Extract:
# Average absolute deviation

Last updated

The average absolute deviation (AAD) of a data set is the average of the absolute deviations from a central point. It is a summary statistic of statistical dispersion or variability. In the general form, the central point can be a mean, median, mode, or the result of any other measure of central tendency or any reference value related to the given data set. AAD includes the mean absolute deviation and the median absolute deviation (both abbreviated as MAD).

## Measures of dispersion

Several measures of statistical dispersion are defined in terms of the absolute deviation. The term "average absolute deviation" does not uniquely identify a measure of statistical dispersion, as there are several measures that can be used to measure absolute deviations, and there are several measures of central tendency that can be used as well. Thus, to uniquely identify the absolute deviation it is necessary to specify both the measure of deviation and the measure of central tendency. Unfortunately, the statistical literature has not yet adopted a standard notation, as both the mean absolute deviation around the mean and the median absolute deviation around the median have been denoted by their initials "MAD" in the literature, which may lead to confusion, since in general, they may have values considerably different from each other.

## Mean absolute deviation around a central point

The mean absolute deviation of a set {x1, x2, ..., xn} is

${\displaystyle {\frac {1}{n}}\sum _{i=1}^{n}|x_{i}-m(X)|.}$

The choice of measure of central tendency, ${\displaystyle m(X)}$, has a marked effect on the value of the mean deviation. For example, for the data set {2, 2, 3, 4, 14}:

Measure of central tendency ${\displaystyle m(X)}$Mean absolute deviation
Arithmetic Mean = 5${\displaystyle {\frac {|2-5|+|2-5|+|3-5|+|4-5|+|14-5|}{5}}=3.6}$
Median = 3${\displaystyle {\frac {|2-3|+|2-3|+|3-3|+|4-3|+|14-3|}{5}}=2.8}$
Mode = 2${\displaystyle {\frac {|2-2|+|2-2|+|3-2|+|4-2|+|14-2|}{5}}=3.0}$

The mean absolute deviation from the median is less than or equal to the mean absolute deviation from the mean. In fact, the mean absolute deviation from the median is always less than or equal to the mean absolute deviation from any other fixed number.

The mean absolute deviation from the mean is less than or equal to the standard deviation; one way of proving this relies on Jensen's inequality.

Proof

Jensen's inequality is ${\displaystyle \varphi \left(\mathbb {E} [Y]\right)\leq \mathbb {E} \left[\varphi (Y)\right]}$, where φ is a convex function, this implies for ${\displaystyle Y=\vert X-\mu \vert }$ that:

${\displaystyle \mathbb {E} \left(|X-\mu \right|)^{2}\leq \mathbb {E} \left(|X-\mu |^{2}\right)}$
${\displaystyle \mathbb {E} \left(|X-\mu \right|)^{2}\leq \operatorname {Var} (X)}$

Since both sides are positive, and the square root is a monotonically increasing function in the positive domain:

${\displaystyle \mathbb {E} \left(|X-\mu \right|)\leq {\sqrt {\operatorname {Var} (X)}}}$

For a general case of this statement, see Hölder's inequality.

Required actions:
a) Reproduce the passage of the article on average absolute deviation from "# Average absolute" to "abbreviated as MAD).".
b) Answer these questions using the article on average absolute deviation:
(i) Which two measures are both abbreviated as MAD?
(ii) For the data set {2, 2, 3, 4, 14}, what is the mean absolute deviation around the median?
(iii) Which inequality does the article cite for a general case of the statement that the mean absolute deviation from the mean is at most the standard deviation?

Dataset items
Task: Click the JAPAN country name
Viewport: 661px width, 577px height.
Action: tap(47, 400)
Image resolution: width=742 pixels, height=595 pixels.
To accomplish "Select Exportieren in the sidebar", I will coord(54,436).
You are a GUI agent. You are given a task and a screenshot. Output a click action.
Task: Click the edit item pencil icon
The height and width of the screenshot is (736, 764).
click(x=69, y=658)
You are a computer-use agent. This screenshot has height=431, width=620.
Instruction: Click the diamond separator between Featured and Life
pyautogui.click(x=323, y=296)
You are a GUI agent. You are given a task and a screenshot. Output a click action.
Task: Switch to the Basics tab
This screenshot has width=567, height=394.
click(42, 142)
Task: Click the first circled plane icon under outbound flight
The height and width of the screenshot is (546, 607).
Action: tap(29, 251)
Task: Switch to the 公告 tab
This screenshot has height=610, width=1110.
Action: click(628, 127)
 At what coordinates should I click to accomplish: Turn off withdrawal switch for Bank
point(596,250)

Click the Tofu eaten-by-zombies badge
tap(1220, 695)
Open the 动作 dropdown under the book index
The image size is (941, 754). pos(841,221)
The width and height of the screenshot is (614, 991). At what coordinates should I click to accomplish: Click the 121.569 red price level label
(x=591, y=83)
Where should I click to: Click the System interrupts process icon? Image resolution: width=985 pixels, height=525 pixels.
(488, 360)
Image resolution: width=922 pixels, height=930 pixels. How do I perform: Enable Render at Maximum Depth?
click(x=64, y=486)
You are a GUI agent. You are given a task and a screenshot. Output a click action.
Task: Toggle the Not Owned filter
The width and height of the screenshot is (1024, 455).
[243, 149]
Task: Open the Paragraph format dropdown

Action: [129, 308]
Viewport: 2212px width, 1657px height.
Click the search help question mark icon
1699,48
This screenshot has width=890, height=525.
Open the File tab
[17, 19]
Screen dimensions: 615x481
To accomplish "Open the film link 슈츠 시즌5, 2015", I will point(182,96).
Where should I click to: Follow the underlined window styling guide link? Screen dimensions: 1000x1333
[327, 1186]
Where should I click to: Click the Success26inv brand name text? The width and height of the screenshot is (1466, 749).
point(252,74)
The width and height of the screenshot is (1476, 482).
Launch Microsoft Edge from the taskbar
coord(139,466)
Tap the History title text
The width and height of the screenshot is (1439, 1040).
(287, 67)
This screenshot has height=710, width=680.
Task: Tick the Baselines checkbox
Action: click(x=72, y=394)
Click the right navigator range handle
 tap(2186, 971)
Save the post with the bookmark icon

Correct answers:
a)
# Average absolute deviation

Last updated

The average absolute deviation (AAD) of a data set is the average of the absolute deviations from a central point. It is a summary statistic of statistical dispersion or variability. In the general form, the central point can be a mean, median, mode, or the result of any other measure of central tendency or any reference value related to the given data set. AAD includes the mean absolute deviation and the median absolute deviation (both abbreviated as MAD).

b)
(i) The mean absolute deviation and the median absolute deviation.
(ii) 2.8
(iii) Hölder's inequality.